En una carta a su editor, Harold Ober, Francis Scott Fitzgerald le explicaba que concebía sus relatos como si fueran novelas. No se refería a la extensión, naturalmente, ni a la complejidad de la trama, sino a las emociones que debían provocar, a su intención y capacidad de conmover a los lectores. Tal vez esta explicación encierra la clave de su modo de concebir relatos: los mejores de ellos, que son muchos, podrían haber sido novelas. Por la hondura de los personajes, por el absoluto dominio sobre la historia que se narra, por la capacidad de hacer visible aquello que no se narra y que el lector descubre. Las emociones, diversas e intensas, recorren cada página en toda su obra, marcada ésta por una serie de temas en los que probablemente sea un maestro indiscutible: las ambiciones de la juventud, el miedo al fracaso, las diversas y dolorosas maneras de desperdiciar una vida, el desamor, la soledad, lo irrecuperable.

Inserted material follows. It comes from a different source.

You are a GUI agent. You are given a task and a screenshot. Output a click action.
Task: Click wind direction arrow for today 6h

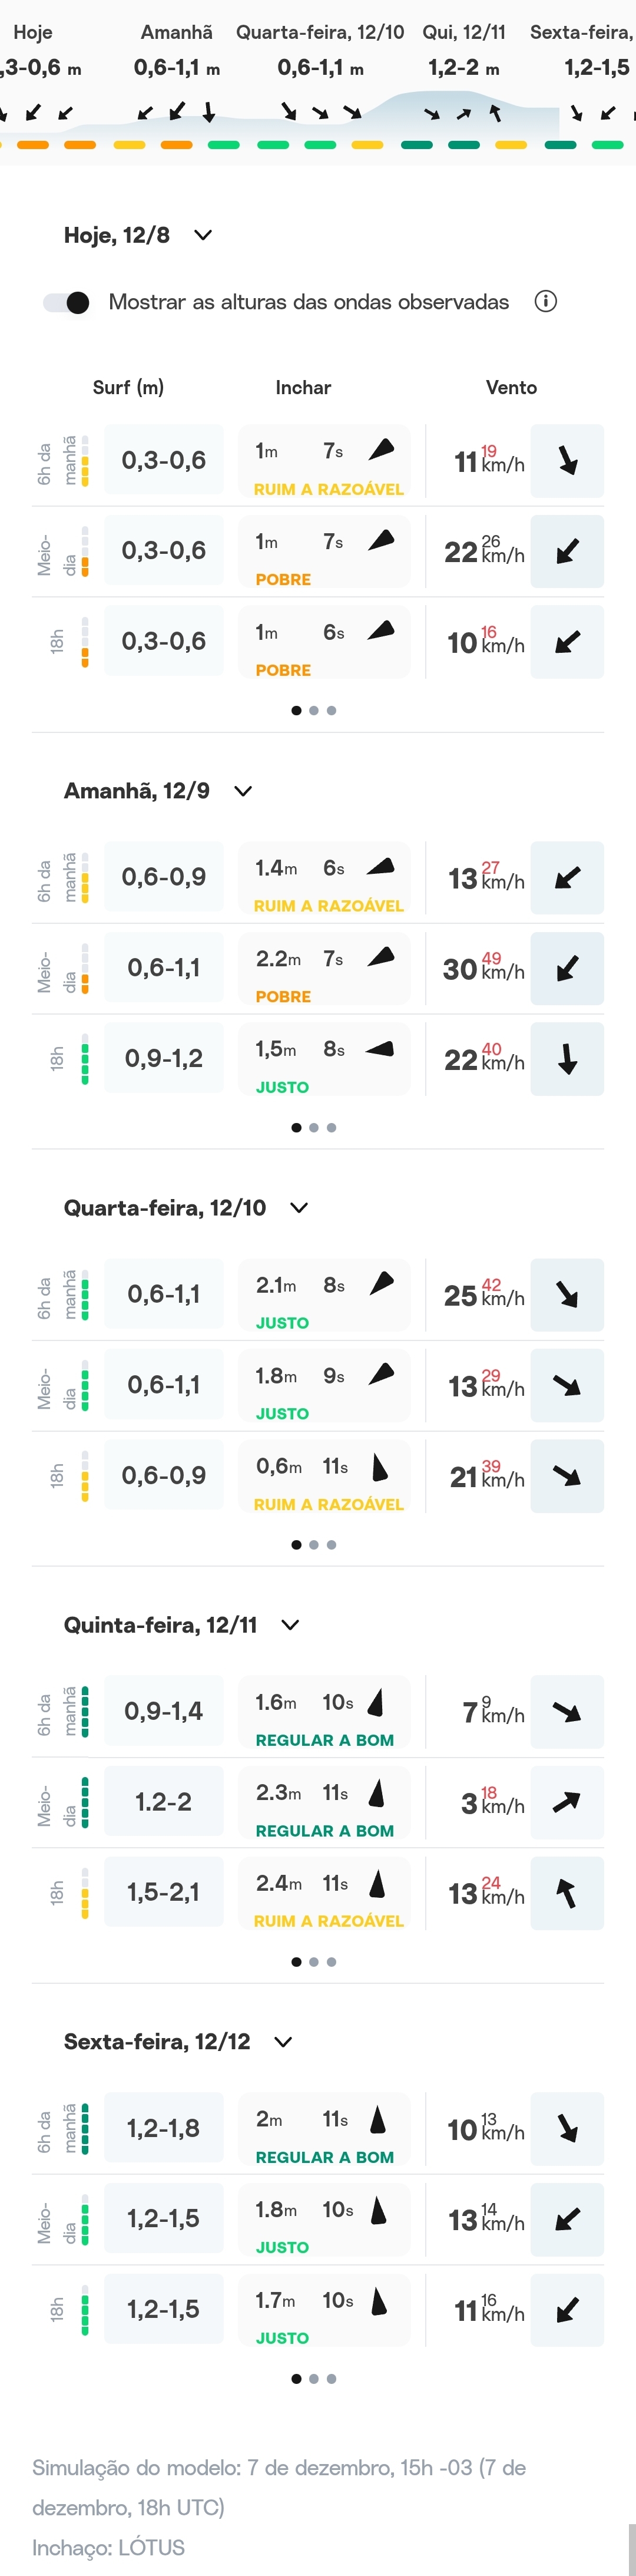[x=567, y=461]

Como tantos otros novelistas, Fitzgerald fue durante largo tiempo menospreciado como escritor de cuentos. Pero hoy al fin tenemos consciencia de que la mayoría de sus relatos son obras maestras y están entre lo mejor de la literatura del siglo XX. Basta mencionar Babilonia revisitada , Un diamante tan grande como el Ritz o El extraño caso de Benjamin Button .
Esta antología, con una cuidada selección hecha por el especialista Carlos Gamerro, es una muestra reiterada de ese talento, de una voz distintiva. La prosa clara e iluminadora de Fitzgerald sorprende y emociona igual hoy que en su tiempo y, sin duda, aquello en lo que tanto trabajó constituye su triunfo póstumo.